The hamlet of Collier Street near Maidstone was the first. The three women who signed there represent a cross section of those who would benefit from the Vote. Eleanor French was a farmer, a widow with young children who ran her hop farm of 40 acres employing 8 men and 4 boys in 1861. She was fortunate not to be a tenant farmer in an area where the landlord was also the MP relying on her for her vote. Farmer's widows would routinely loose their tenancies and living if this was the case. As it was she ran the farm for many years until her son took it over.

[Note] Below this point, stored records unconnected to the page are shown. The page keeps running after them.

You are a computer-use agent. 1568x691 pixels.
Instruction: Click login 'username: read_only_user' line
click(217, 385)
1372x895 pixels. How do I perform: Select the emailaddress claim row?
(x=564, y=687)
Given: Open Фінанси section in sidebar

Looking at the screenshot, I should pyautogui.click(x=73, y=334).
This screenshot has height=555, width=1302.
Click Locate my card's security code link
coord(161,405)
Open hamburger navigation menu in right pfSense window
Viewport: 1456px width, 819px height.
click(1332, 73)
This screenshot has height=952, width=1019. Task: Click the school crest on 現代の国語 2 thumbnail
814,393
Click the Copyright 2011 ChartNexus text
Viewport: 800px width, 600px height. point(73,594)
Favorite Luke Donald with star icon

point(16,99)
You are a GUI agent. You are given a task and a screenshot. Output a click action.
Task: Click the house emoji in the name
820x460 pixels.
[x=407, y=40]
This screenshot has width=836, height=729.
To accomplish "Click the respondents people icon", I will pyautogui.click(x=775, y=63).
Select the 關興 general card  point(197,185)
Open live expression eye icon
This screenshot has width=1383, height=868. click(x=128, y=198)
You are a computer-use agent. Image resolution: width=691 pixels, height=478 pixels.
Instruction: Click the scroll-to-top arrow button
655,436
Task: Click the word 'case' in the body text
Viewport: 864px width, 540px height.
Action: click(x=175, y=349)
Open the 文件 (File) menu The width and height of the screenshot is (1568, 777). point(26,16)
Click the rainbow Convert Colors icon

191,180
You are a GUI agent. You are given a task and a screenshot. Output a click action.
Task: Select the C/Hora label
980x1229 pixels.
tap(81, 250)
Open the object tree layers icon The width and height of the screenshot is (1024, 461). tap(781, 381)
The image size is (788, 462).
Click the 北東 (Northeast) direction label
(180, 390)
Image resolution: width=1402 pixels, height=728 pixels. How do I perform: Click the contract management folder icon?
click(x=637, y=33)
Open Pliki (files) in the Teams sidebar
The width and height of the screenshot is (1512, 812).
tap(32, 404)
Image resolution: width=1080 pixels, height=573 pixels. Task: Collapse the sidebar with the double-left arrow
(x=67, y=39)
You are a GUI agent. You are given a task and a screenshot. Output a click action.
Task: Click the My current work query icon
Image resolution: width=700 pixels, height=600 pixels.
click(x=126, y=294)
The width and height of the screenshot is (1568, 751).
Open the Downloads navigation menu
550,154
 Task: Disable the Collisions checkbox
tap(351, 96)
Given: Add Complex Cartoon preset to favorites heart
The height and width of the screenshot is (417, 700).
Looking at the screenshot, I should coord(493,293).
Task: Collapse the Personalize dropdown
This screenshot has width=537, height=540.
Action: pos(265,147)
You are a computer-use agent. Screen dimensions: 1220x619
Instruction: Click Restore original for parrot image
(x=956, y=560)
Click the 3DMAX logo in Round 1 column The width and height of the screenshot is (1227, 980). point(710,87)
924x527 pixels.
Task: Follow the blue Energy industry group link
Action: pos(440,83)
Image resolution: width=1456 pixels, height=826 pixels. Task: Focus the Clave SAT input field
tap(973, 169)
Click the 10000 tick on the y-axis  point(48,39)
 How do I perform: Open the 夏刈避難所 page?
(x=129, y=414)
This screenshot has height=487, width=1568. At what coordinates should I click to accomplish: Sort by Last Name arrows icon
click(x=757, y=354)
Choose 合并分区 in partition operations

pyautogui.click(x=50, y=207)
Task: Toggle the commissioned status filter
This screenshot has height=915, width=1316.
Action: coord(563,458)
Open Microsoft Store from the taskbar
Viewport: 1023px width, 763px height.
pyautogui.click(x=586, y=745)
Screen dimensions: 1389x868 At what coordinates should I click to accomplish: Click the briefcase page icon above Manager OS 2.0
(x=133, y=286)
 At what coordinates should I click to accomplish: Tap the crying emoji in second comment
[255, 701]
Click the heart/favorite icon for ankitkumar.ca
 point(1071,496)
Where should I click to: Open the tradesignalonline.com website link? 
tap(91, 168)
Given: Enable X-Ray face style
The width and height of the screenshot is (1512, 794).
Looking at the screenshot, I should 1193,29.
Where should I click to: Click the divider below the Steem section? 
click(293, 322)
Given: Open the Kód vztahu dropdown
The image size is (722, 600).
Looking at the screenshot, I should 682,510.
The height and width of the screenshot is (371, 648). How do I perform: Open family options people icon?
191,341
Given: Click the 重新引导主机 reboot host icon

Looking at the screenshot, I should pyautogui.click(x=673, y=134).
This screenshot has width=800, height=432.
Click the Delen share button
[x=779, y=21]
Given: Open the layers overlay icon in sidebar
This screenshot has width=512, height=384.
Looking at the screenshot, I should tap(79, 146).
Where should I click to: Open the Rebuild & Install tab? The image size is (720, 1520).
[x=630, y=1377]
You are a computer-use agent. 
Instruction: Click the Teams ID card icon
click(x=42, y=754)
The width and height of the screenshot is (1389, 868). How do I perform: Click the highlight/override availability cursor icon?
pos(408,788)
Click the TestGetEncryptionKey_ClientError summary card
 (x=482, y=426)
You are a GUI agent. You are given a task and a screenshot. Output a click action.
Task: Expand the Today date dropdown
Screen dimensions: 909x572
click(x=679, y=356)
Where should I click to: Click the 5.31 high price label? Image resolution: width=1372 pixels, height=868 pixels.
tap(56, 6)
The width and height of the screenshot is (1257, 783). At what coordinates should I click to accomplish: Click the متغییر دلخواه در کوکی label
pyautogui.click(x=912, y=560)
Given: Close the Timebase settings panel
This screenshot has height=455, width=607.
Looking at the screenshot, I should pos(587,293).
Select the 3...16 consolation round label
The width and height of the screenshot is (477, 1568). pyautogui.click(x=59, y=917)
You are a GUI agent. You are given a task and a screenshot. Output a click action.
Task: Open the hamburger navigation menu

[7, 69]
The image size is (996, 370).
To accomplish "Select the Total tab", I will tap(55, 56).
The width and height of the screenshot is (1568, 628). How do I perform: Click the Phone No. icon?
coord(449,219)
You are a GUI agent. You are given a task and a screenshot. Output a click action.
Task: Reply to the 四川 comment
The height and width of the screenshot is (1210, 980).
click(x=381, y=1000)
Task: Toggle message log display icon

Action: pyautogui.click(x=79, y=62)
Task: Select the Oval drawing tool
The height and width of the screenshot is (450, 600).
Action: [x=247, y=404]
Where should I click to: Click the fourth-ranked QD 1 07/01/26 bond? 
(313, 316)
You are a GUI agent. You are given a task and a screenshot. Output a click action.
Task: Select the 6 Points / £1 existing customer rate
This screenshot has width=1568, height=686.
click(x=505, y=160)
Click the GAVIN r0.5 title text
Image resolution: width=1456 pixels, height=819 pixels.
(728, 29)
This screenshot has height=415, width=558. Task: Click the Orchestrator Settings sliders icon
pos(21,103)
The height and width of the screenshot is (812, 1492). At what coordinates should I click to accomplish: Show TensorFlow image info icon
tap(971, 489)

Mrs Elizabeth Worsley was the wife of the village grocer and wheelwright. In 1861 she had 6 children at home, as well as two boarders and one servant. Her eldest daughter aged 20 was working in the grocer's shop. Unmarried, Miss Wilmshurst French lived at Den Farm with her widowed father. I knew more about Miss French than many of the women, but that little knowledge is tantalising. Imagine a small collection of scattered cottages along a winding lane- a small church about half way along, in an agricultural landscape that in 1866 consisted of apple orchards and hopfields. The churchyard is overgrown, and Elizabeth's tombstone, (when I returned for a second visit to photograph it) had been turned on its face by vandals. She was born in 1832 and died on October 11th 1869. She published a book called "Pebbles and Shells" in 1858 (Now unavailable?) And she was one of the hundreds of forgotten women whose voice has survived... Buried in the Mill Taylor papers in the LSE are two letters from her to JSMill's stepdaughter Helen Taylor, and a draft of a reply .
On March 28th 1868 she responds to a request for signatures for a new petition by apologising for the fact that she has no friends to ask...." hetrodoxy of all sorts is so plainly written on my mere appearance that everyone is on his guard against me....My offence is in the fact that I wear trousers, a useful garment..." She has been wearing bloomers for many years. Helen Taylor in her draft reply says that 'fine dress is our armour' and apparently encouraged by a supportive response in the second letter Elizabeth advocates birth control as a way in which women can take control of their own well being. Elizabeth French had also sent a one woman petition to Parliament in 1867 asking for women to be included in the Franchise bill which John Stuart Mill had presented to the House. When writing to Helen Taylor she mentioned that she was unwell and her death followed shortly afterwards.
When writing of her unusual costume, she said "I have been a trouble to my father, a grief to my friends, ... an object of much looking and a little pelting wherever I wend my solitary way" so I was touched when I read the inscription that father had engraved on her tombstone. "In affectionate remembrance of a beloved daughter, Elizabeth Wilmshurst French who died October 11th 1869 aged 37 years Time is short, Eternity long"
Elizabeth French is someone who has haunted me throughout the years of my research- an extraordinary woman living out and attempting to share her radical beliefs in an isolated situation.
She saw that "the men have the Bible at their tongues end from Genesis to Paul's epistles and the women are cowed and silent. I doubt if I ever knew a woman who dared so much as sign a petition without the approbation of the men , husband or other, who determined the amount of cash she had in her purse and whose temper governed her. Whether women get enfranchisement or not, they need it."